WORK TO COMPLETE:
Look below for the line with "The width and". Retype it and every line after it to the end, exactly, but leave out the pictures.
----- RECORD EXTRACTS -----
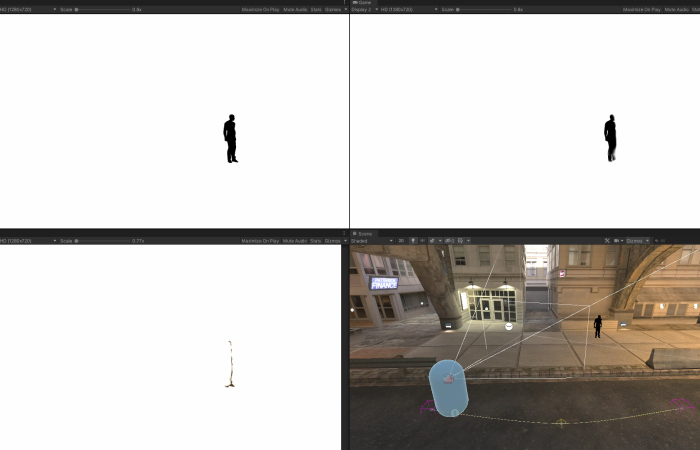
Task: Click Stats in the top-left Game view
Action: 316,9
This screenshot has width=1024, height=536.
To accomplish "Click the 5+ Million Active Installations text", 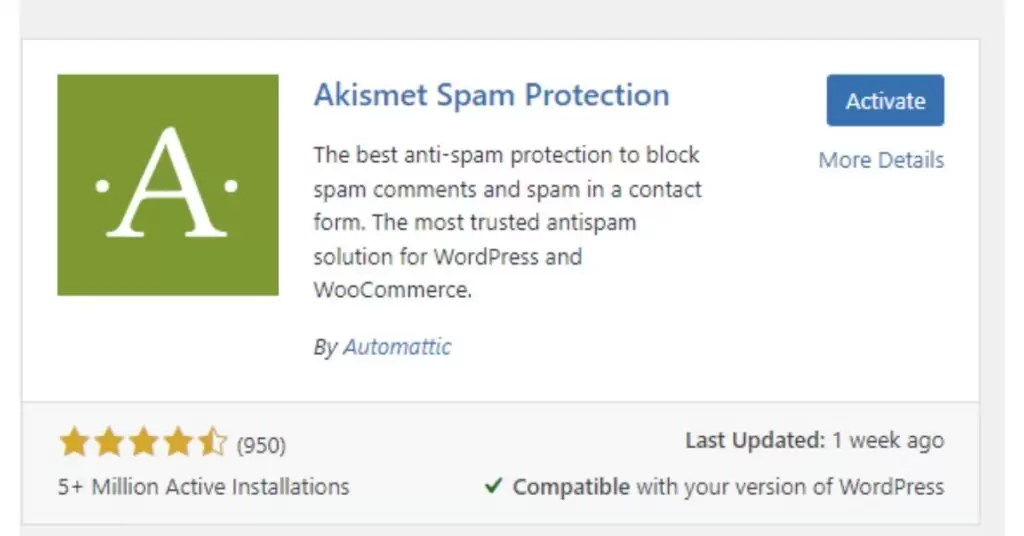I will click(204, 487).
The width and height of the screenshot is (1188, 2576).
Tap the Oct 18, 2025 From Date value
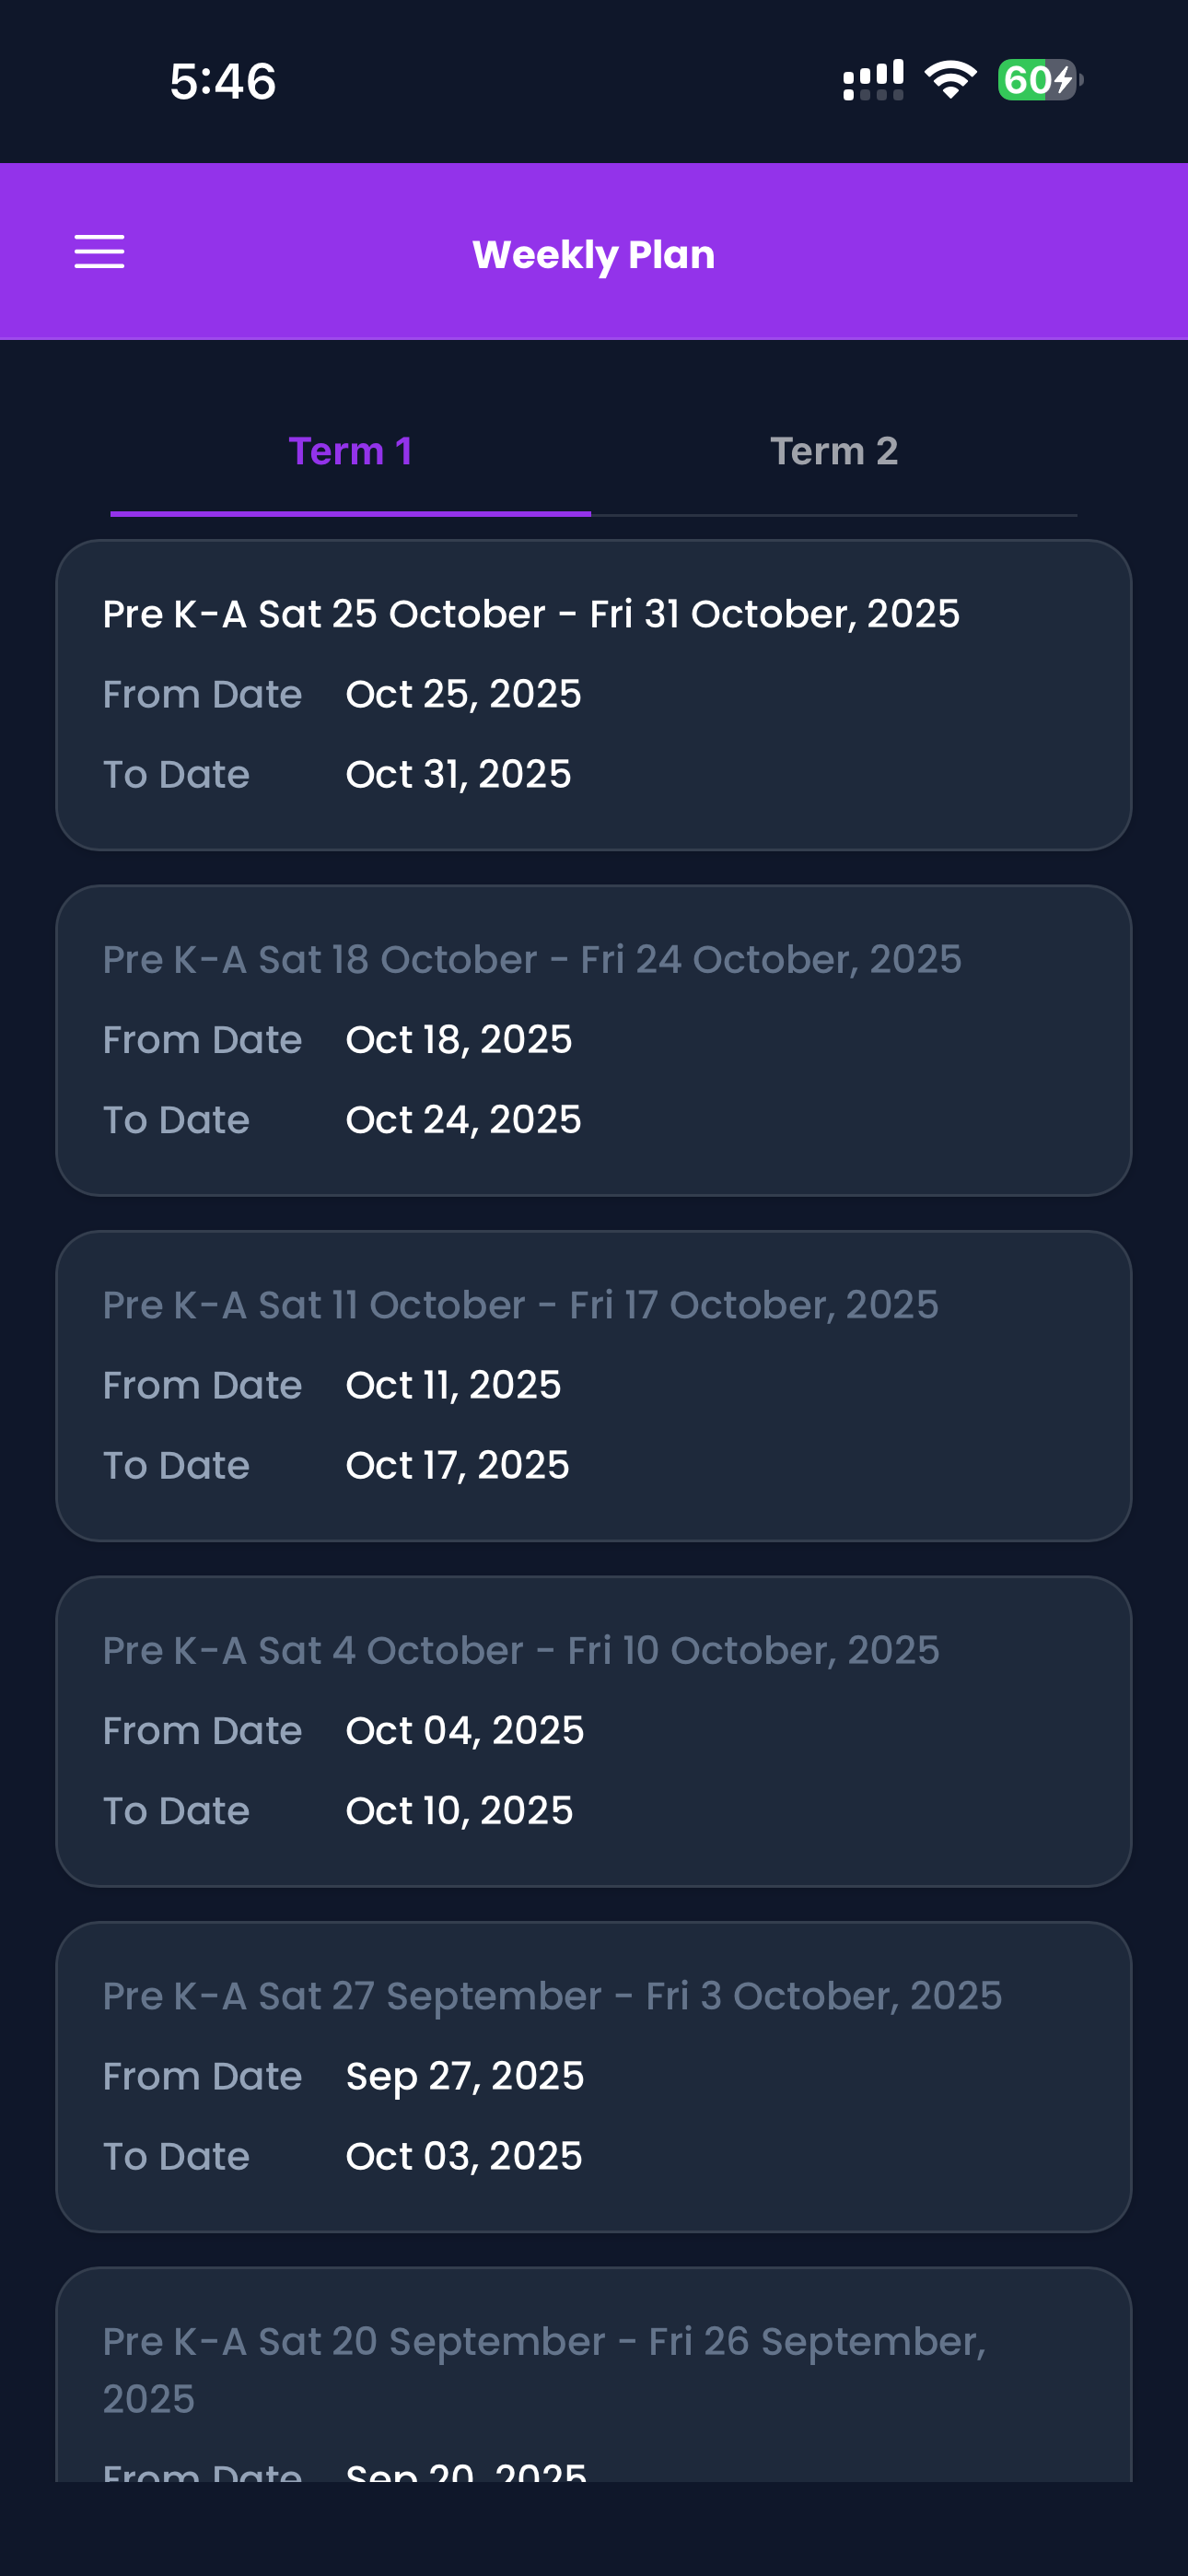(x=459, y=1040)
-----
WRITTEN ANSWER:
The width and height of the screenshot is (1188, 2576).
Tap the Oct 18, 2025 From Date value
(x=459, y=1040)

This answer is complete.